Balise et valise. l'installation comme lieu transitoire : réalisation de projets utopiques
Comme sujet de recherche en maîtrise, je m'intéresse aux utopies véhiculées autour de nouveaux médiums de communication et particulièrement à l'Internet. Malgré ou justement parce que l'Internet est un médium de communication si nouveau et potentiellement si puissant, on le désigne comme une nouvelle frontière à coloniser. L'extension logique de ces discours a favorisé l'émergence d'une pensée utopique liée à l'Internet.
Les utopies véhiculées lors du 20e siècle, utopies politiques universelles, comme le communisme et l'utopie moderniste sont liées à la révolution industrielle. Elle véhiculent, entre autres, un discours qui prévoit l'amélioration de la condition humaine dans un avenir proche. L'avènement de l'Internet crée une pensée utopique non pas liée à l'émergence d'une société meilleure dans un espace déterminé, mais favorise un discours évoquant un lieu utopique désincarné.
Il est particulièrement intéressant de constater que le discours utopique élaboré il y a quinze cents ans par St-Augustin, maintes fois repris dans des cadres théologiques et même par diverses sectes et religions, soit maintenant récupéré et appliqué par certains des créateurs et utilisateurs d'un produit de haute technologie. La Raison qui, selon Nietzsche annonçait la mort de Dieu, a réussi à créer une nouvelle technologie qui, selon Virilio est une technique de substitution qui se réfère aux attributs du Divin : l'ubiquité, l'instantanéité, la faculté d'être à la fois omniprésent et omnivoyant.
Dans mon travail de recherche, je reprends donc des anciennes conventions qui ont évolué autour des notions liées au lieu utopique et ultimement à la Cité idéale, aujourd'hui transposé en Cité virtuelle. Les enjeux sont maintenant de savoir quels territoires nous allons occuper et de calculer les conséquences de l'exclusion volontaire de l'une ou l'autre de ces deux Cités. Si pour St-Augustin, la Cité de Dieu et la Cité terrestre maintenaient une communication constante, aujourd'hui, il reste à définir que sera le dialogue entre la Cité physique et la Cité virtuelle pour ensuite choisir quelle cité nous désirons habiter.
L'exposition
Comme exposition de fin d'études, je réaliserai une installation en trois temps. La citation de Montaigne «Celui qui est partout est nulle part», sera écrite de façon fragmentaire dans trois espaces :
• Sur un premier site Web, l'on retrouve le fragment «Celui qui est» placé dans un environnement qui est à la fois familier tout en étant fictif.
• Le second site Web présent le fragment «partout est».
• Et finalement pour le troisième fragment «nulle part» aura une présence physique dans l'espace de la Galerie Dare-Dare.
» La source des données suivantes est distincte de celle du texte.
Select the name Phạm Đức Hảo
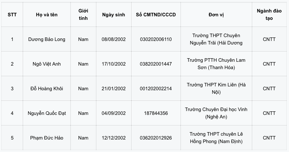Screen dimensions: 289x152 click(x=47, y=138)
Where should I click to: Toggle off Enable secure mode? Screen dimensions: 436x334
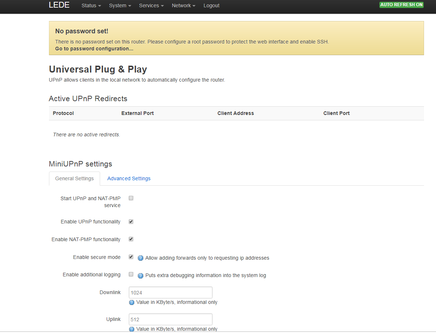tap(131, 256)
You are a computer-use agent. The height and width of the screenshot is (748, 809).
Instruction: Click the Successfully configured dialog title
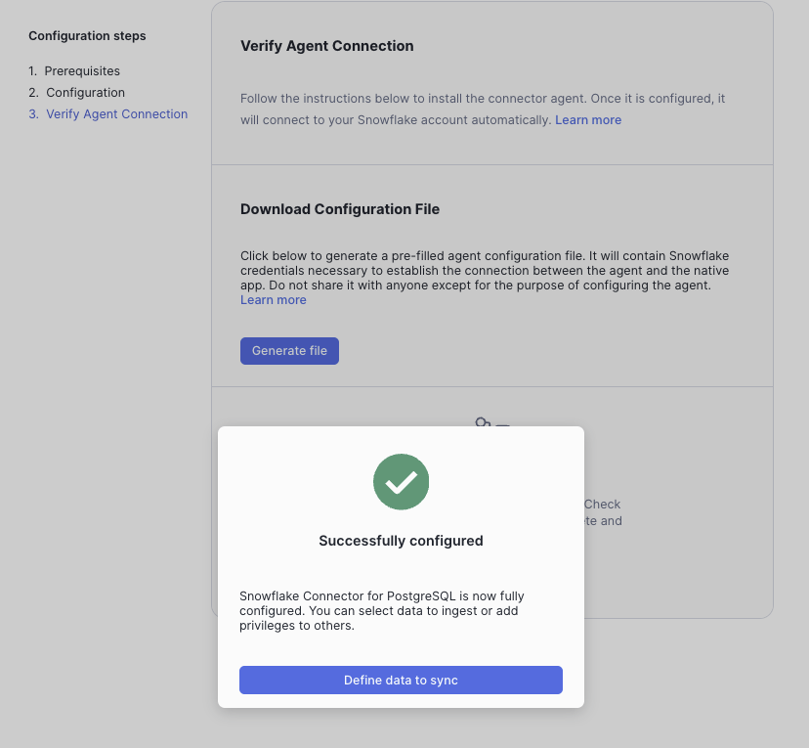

Les lettres des mots seront fabriquées (écrites) avec des panneaux de gypse de 3 pieds par 6 pieds, permettant donc des lettres à ces dimensions, soit 3 pieds de large par 6 pieds de haut.
Les spectateurs auront accès physiquement qu'à un seul des trois lieux, soit le troisième et dernier lieu : ils pénétreront alors dans un espèce d'espace physique (nulle part) du langage. L'ensemble de la phrase «celui qui est partout est nulle part» ne sera perceptible que par l'accès à un site Web. Les trois lieux seront présentés en séquence sur Internet et l'ensemble de l'œuvre ne prendra son sens que sur ces sites Web.